Film odstał się trochę na półce, zanim zdecydowałem się go obejrzeć. Jakoś okładka i tytuł nie nastrajały mnie do seansu.
Jednak w końcu przemogłem się i obejrzałem a gdy pojawiły się litery końcowe trochę żałowałem, że to już koniec. Początek
jeszcze mnie nie przekonywał, lecz im dalej tym bardziej wciągał. Nie jest to komedia jak zakwalifikowano go na Filmweb,
chociaż jest tu kilka scenek zabawnych i dialogów. To jakby połączenie kryminału z dramatem i obyczajem. Najbliższy
podobny film to "Rzeczy, które robi się w Denver będąc martwym" z tym, że ten z kolei jest typowym dramatem. Obawiałem
się o formę Ala Pacino - niepotrzebnie! Jakby nie było wiekowy facet, ale tu i z młodymi panienkami dobrze sobie radził.

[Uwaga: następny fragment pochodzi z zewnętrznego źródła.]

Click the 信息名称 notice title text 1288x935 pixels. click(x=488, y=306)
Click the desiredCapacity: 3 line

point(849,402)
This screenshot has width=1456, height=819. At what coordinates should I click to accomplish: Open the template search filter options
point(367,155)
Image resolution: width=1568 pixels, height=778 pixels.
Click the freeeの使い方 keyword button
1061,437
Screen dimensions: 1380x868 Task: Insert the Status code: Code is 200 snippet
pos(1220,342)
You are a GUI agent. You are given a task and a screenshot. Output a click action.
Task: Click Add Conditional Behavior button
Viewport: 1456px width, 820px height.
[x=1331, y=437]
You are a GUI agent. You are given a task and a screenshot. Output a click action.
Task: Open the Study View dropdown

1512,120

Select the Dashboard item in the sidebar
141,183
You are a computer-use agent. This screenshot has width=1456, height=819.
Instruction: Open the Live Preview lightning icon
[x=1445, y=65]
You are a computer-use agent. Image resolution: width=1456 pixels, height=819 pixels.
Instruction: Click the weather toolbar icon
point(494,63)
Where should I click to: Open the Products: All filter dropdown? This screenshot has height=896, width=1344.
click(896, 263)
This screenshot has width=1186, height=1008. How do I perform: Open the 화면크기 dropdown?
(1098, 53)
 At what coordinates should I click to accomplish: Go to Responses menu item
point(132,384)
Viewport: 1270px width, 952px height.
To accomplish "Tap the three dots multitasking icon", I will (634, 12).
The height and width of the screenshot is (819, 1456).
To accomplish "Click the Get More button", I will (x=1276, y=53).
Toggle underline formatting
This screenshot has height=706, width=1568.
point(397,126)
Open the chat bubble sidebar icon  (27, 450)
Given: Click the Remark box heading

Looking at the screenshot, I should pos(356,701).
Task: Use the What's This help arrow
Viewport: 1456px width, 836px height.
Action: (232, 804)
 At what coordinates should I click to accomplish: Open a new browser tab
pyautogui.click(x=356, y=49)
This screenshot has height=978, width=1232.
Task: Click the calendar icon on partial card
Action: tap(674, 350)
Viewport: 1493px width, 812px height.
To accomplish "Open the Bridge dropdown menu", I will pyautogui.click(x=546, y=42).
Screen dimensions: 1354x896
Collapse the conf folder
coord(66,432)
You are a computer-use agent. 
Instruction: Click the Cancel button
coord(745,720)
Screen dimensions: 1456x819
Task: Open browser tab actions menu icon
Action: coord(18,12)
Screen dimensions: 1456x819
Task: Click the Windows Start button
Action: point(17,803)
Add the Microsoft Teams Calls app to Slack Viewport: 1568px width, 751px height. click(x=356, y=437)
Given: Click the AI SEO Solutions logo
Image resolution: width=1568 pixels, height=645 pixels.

W pewnym sensie "Twardziele" to taki kryminalny "RED". Christopher Walken też świetna rola. Słowem polecam.
Też polecam. Dałem 8 to taka wielka rewelacja to nie była, ale w swoim gatunku kryminalno-przygodowo-sensacyjno-komediowego :) to bardzo dobry film czyli ósemeczka.
Z Alanem Arkinem (i Jamesem Caanem:) polecam inny buddy movie:
"SZALENI DETEKTYWI"
https://www.filmweb.pl/film/Szaleni+detektywi-1974-94390
Świetna zabawa!
Arkin w wielkiej formie.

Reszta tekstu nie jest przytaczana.